TASKS FOR THIS EXERCISE
1. Decide whether each statement agrees with the passage on evangelical influence in Brazilian politics: (a) Feliciano was elected with 10 votes and one abstention; (b) the March 6 session ended with Feliciano's election; (c) evangelicals long praised Luiz Inácio Lula da Silva. For each, answer yes or no and quote the words of the passage that decide it.
2. In the passage on evangelical influence in Brazilian politics, how many progressive representatives walked out in protest of the closed session?
3. Extend the passage on evangelical influence in Brazilian politics beyond its final sentence.

SOURCE TEXT
Brazil’s human rights community has become concerned at the growing insistence of evangelical leaders that the country should be governed according to “Christian values”—values that include homophobia, Islamophobia, and “traditional values” that demand women’s obedience to husbands, children’s submission to father figures, and individuals’ surrender to the Holy Spirit. Leaders like Feliciano seem to value these perspectives over constitutional principles—principles that were hard-won after the collapse of the military dictatorship less than three decades ago, and cultivated during the slow restoration of democracy ever since.
When Feliciano was nominated on March 6, a coalition of gays, lesbians, trans people, women, feminists, black people, and African-Brazilian religious leaders (including Christians) mounted a loud protest at the Commission, warning that Feliciano’s selection would represent a dangerous regression in human rights history. That day, the session was suspended without any decision, only to resume the next morning closed to the public (but live-streamed).
After five progressive representatives walked out in protest of the closed session, Feliciano was elected with 10 votes and one abstention. As he was inaugurated, the members who had voted him in made statements denouncing “Christophobia” and “gayzism” in Brazil, and Feliciano’s new vice president on the Commission triumphantly announced, “As evangelicals who don’t deny their evangelical identity to anyone, we’ll give here a clear demonstration on how to love your neighbor.”
Secularism in Brazil’s parliament may be an endangered concept, perhaps as the natural result of politicians courting evangelical influence in recent years. In the early 2000s, President Luiz Inácio Lula da Silva, long condemned by evangelicals as “satanic” or “demonic,” sought and received influential pastors’ support in recasting that image, in exchange for giving them a seat at the table in steering national politics.

Collection entries:
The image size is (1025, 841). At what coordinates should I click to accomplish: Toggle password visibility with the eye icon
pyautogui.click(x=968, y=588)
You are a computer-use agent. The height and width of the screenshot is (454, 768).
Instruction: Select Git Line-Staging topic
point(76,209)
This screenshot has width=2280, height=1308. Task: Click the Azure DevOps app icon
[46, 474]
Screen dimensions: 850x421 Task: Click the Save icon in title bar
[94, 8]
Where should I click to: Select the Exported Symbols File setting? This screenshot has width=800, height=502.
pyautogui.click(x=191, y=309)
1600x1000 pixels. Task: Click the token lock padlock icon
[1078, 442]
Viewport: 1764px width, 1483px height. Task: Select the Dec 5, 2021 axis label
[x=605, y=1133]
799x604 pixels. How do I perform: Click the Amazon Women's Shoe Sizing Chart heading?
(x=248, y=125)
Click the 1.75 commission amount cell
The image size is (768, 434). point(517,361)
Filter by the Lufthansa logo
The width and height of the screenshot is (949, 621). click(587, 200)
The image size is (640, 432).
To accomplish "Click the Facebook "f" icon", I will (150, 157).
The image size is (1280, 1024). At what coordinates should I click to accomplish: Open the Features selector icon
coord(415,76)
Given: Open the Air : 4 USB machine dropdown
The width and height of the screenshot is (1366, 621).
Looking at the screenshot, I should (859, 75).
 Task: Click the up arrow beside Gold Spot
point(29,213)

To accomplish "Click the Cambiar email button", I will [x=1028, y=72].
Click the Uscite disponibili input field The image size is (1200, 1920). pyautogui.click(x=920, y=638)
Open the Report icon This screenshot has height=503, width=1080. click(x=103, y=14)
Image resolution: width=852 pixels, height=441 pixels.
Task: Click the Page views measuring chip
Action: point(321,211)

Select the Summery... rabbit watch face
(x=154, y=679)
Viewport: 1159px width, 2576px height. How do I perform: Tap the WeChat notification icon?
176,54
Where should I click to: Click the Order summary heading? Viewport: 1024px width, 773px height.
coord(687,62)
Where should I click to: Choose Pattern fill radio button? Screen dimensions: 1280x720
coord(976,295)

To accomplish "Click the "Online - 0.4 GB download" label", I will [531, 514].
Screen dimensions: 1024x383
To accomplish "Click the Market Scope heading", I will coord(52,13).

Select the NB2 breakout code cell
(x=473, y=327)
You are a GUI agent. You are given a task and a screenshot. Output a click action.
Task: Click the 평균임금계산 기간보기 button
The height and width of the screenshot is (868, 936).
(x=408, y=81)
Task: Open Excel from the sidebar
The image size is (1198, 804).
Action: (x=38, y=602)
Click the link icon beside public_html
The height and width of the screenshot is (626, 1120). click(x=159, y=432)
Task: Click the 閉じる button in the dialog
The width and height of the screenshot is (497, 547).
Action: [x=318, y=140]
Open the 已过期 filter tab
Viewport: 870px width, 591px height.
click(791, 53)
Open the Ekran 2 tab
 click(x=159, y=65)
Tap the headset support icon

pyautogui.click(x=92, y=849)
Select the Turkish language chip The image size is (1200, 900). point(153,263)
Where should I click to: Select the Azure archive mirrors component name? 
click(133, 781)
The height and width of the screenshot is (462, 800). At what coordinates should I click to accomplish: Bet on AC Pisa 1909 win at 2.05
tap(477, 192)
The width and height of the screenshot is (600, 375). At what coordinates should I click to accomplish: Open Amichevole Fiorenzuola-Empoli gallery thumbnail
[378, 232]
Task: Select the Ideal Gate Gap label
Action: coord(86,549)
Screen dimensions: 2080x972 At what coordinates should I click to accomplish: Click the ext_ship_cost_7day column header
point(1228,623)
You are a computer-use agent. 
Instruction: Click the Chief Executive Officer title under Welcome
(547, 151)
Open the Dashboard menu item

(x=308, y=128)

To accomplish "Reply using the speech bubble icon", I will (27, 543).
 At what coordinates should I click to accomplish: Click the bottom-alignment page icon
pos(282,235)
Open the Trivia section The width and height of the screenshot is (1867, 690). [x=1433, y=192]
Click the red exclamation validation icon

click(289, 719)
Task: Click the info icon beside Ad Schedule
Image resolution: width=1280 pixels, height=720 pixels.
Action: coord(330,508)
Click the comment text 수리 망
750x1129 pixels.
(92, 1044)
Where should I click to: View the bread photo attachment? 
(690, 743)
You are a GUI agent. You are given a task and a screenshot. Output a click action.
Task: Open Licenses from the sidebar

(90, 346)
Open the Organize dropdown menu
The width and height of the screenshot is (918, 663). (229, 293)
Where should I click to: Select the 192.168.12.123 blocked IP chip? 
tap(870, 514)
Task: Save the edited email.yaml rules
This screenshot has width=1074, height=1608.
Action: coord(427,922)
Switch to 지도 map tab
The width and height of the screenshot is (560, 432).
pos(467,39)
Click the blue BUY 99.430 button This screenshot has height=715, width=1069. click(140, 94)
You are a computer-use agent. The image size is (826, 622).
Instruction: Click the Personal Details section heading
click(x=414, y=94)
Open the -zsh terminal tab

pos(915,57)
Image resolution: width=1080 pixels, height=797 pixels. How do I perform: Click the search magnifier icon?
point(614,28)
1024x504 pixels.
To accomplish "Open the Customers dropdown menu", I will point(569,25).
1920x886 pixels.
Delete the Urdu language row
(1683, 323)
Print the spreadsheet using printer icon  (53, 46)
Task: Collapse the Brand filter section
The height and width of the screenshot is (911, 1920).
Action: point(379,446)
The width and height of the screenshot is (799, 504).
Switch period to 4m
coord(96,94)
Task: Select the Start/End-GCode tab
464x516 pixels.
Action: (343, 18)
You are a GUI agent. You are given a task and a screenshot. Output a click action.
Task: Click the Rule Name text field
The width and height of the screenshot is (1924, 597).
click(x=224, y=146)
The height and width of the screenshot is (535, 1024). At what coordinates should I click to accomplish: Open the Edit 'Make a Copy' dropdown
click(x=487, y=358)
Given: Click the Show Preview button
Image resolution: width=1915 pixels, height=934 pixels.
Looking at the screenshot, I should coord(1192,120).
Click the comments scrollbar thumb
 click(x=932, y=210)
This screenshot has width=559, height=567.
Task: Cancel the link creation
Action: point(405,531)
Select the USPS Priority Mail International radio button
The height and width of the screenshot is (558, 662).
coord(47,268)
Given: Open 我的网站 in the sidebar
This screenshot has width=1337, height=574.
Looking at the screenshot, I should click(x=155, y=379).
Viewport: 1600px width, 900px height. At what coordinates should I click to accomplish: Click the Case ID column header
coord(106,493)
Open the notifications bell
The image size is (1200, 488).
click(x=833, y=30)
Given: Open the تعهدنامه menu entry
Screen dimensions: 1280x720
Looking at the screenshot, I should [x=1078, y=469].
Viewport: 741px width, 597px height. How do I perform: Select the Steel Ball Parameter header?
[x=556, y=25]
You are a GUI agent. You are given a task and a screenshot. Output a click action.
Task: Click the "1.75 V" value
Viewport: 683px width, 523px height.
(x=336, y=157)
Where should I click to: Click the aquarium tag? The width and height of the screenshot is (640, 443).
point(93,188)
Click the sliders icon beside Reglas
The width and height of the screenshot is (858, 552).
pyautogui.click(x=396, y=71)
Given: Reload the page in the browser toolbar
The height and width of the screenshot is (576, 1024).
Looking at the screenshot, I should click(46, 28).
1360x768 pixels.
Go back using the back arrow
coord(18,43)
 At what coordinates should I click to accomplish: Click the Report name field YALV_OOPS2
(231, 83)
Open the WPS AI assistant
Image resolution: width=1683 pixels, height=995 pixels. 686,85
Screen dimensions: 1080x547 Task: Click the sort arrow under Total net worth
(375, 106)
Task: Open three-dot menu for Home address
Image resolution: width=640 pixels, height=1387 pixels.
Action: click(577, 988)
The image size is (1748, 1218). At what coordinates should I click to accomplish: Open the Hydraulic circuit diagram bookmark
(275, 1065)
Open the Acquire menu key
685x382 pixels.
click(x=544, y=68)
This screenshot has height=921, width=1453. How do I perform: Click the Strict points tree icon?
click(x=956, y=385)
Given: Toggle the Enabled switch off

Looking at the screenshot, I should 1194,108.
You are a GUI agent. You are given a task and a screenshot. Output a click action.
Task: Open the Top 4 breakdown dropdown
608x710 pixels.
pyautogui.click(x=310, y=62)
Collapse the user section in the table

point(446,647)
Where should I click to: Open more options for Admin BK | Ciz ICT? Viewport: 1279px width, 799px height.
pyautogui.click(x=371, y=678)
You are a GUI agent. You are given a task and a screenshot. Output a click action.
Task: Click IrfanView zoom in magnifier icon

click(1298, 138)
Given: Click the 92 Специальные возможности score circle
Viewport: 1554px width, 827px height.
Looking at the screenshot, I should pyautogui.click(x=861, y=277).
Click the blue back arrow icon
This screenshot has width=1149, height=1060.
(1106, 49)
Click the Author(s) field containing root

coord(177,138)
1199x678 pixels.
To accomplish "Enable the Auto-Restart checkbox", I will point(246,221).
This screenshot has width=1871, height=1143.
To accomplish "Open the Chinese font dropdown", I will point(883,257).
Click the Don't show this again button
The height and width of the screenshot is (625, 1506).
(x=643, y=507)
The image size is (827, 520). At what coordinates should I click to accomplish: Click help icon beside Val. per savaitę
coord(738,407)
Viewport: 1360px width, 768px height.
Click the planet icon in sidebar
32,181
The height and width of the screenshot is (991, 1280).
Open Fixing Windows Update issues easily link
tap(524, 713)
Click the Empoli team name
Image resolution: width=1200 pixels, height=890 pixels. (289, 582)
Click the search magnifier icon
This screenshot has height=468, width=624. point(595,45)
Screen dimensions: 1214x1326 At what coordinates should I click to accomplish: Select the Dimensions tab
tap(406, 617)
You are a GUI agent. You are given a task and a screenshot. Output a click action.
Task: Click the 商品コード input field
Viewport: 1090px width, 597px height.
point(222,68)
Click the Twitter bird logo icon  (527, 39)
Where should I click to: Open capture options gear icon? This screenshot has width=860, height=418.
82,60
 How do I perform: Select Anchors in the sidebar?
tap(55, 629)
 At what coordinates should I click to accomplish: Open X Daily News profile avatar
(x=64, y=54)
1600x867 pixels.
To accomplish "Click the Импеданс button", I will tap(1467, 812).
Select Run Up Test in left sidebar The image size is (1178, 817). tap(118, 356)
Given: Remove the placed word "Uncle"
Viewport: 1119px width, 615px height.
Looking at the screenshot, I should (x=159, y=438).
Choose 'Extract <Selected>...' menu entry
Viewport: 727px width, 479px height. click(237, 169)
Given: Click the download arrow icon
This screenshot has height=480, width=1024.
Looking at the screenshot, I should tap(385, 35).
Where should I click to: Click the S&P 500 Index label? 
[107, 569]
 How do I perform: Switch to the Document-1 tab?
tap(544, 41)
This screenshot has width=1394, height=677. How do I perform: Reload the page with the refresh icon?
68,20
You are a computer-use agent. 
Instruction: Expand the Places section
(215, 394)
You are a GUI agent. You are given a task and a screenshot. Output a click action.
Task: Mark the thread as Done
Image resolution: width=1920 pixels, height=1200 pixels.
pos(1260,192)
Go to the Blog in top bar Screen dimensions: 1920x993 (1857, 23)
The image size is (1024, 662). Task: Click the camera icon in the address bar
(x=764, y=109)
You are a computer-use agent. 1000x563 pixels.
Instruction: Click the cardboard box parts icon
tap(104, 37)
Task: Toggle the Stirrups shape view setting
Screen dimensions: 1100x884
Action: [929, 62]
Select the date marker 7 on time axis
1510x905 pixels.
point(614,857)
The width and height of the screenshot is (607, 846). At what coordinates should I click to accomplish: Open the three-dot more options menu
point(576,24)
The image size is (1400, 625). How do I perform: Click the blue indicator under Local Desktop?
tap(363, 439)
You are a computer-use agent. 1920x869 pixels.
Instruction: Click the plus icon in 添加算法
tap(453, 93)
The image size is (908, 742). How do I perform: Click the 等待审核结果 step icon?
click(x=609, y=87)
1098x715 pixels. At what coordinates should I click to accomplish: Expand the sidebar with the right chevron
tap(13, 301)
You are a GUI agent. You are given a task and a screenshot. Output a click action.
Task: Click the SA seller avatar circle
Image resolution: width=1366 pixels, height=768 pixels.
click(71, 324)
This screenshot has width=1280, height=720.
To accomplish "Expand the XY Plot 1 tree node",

ANSWERS BY ITEM NUMBER
1.
(a) Yes: "Feliciano was elected with 10 votes and one abstention."
(b) No: "the session was suspended without any decision"
(c) No: "long condemned by evangelicals as “satanic” or “demonic,”"

2. Five progressive representatives walked out.

3.
Brazil’s current president, Dilma Rousseff, who signed an agreement with evangelical leaders for support during her successful 2010 electoral campaign, repaid her debt in May of 2011 by vetoing educational materials that would have been used to undermine discrimination based on sexual orientation and gender identity within public schools, declaring such a measure LGBT “propaganda.” In an unusual step, other evangelical leaders have been granted diplomatic passports to represent Brazil’s interests abroad.
With the election of Feliciano, however, these trends will go from an indirect to a direct influence: pastors with a clear track record of homophobia, hostility to reproductive rights, and racial insensitivity are no longer applying pressure behind the scenes, but have assumed control of the very body meant to safeguard these very rights. Lord help us if the trend continues.
*Due to the complexity (and clumsiness) of distinguishing between Pentecostals and other evangelicals (and there are those who argue that Pentecostals aren’t evangelicals at all) we’ve largely defaulted to the broader term “evangelical” above. However it’s worth noting that a significant portion of Brazil’s evangelical population is Pentecostal, including the Rev. Marco Feliciano.